A glow and tickling sensation, and his lungs were clear. The visitor had barely started her next sentence, something about “this place is not for the living, child. Come-” before he vanished, Walking as far from her as he could.

He had run from her, at first, this phantom of a dead people, but he realised his mistake and sought her out, and she told him the story of that place, this world and everyone who died in it. Her civilisation, snuffed out like a candle, leaving her to wander alone in this Ashen City like he had been doing when she met him. He’d fallen back out of contact when he’d started to flee the Red Right Hand – started to see their symbol everywhere, even though the cult was supposedly disassembled with great prejudice by the First Bookbinder – but they’d stayed in touch, via these letters left in a place only the two of them could visit. She tried to help him find his people, his family, but if anything could be said about Walkers, they were impossible to locate if they didn’t want to be found.
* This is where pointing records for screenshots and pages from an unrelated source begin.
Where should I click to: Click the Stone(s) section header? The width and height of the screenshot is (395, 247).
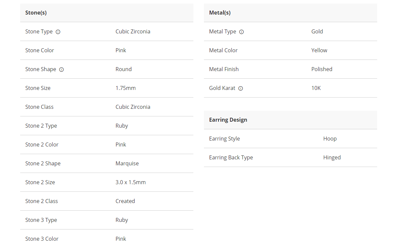click(36, 13)
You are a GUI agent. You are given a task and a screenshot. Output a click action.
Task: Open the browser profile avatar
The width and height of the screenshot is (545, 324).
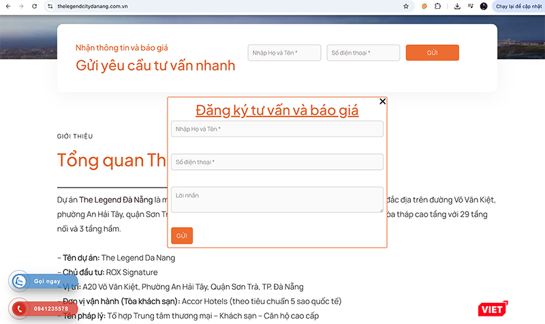[483, 6]
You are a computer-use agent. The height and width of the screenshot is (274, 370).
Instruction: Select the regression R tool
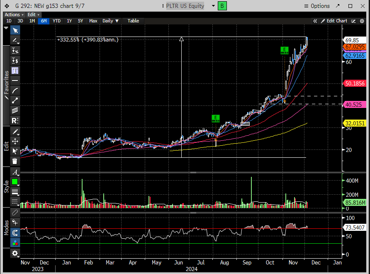[x=15, y=121]
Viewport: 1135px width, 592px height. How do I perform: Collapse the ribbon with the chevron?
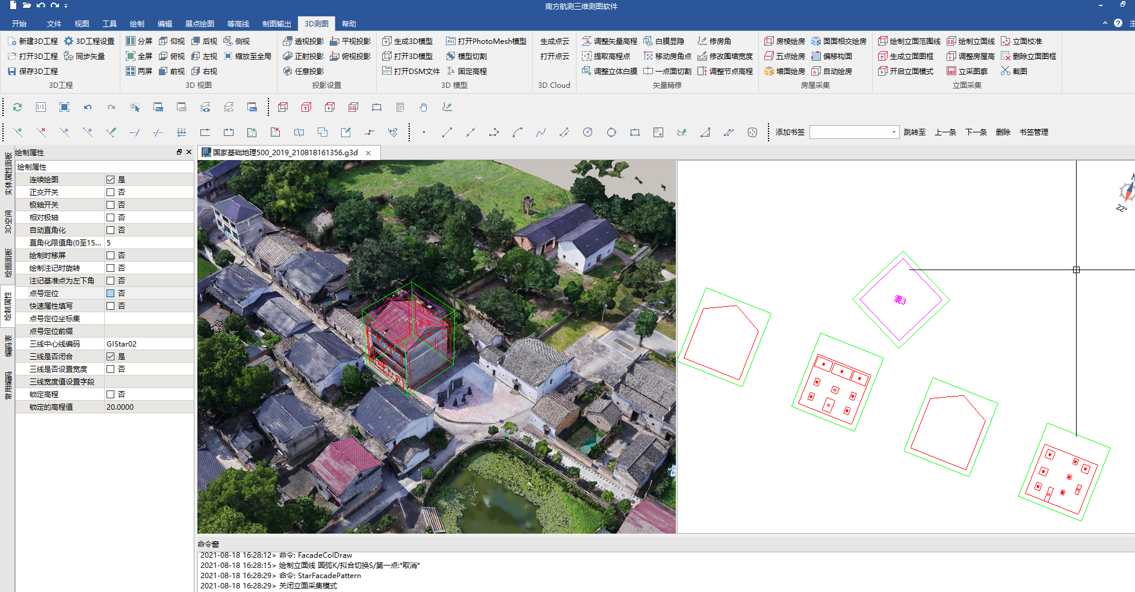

It was she who had walked the streets alone, millenia before any Walker set foot there, following the long seconds of the City’s death. She who sunk the corpses of the Smoke Elves into the glass of the roads. She who carved the names, the dedications. Her name was Gyran Triskelion, and she was the last of the Smoke Elves. He was merely a Nameless Walker – the only known of his people, who were gone as opposed to dead.

“I don’t think our situations are that dissimilar,” she had said, when asked. “We were both left alone, with none of our peers to help us.”

“They’re different!” he had insisted. “You found me, rescued me from the ash! You didn’t have anyone like that.”

She had pursed her lips. “A fair comparison. However, I was an adult when the Glass City perished, and you were barely a teenager when your people abandoned you.”

He didn’t have a reply for that, at the time. He wasn’t sure he had a reply, even now.

His visit over, he sighed. Situations were changing, faster than his ability to track them. The White and the Grey were taking too specific an interest, Syrk the Deathless – who acted based on the terrible insight of his sponsor – was already putting his designs in motion. Something big, something the nameless Walker had missed, was happening, or had happened. He muttered under his breath, blinking the stinging ash from his eyes, then vanished, Walking to one last specific place, before his visit to the Ashen City was complete.

Two sunken corpses, hidden by the ash. Two dedications, this time writ on the wall above where they lay. Three graves. The third was empty, a shallow trench next to the other two, half-filled with the ever-present ash of the City. There was no name above the third grave, but the implication of this preparation was fairly obvious. A promise of rest.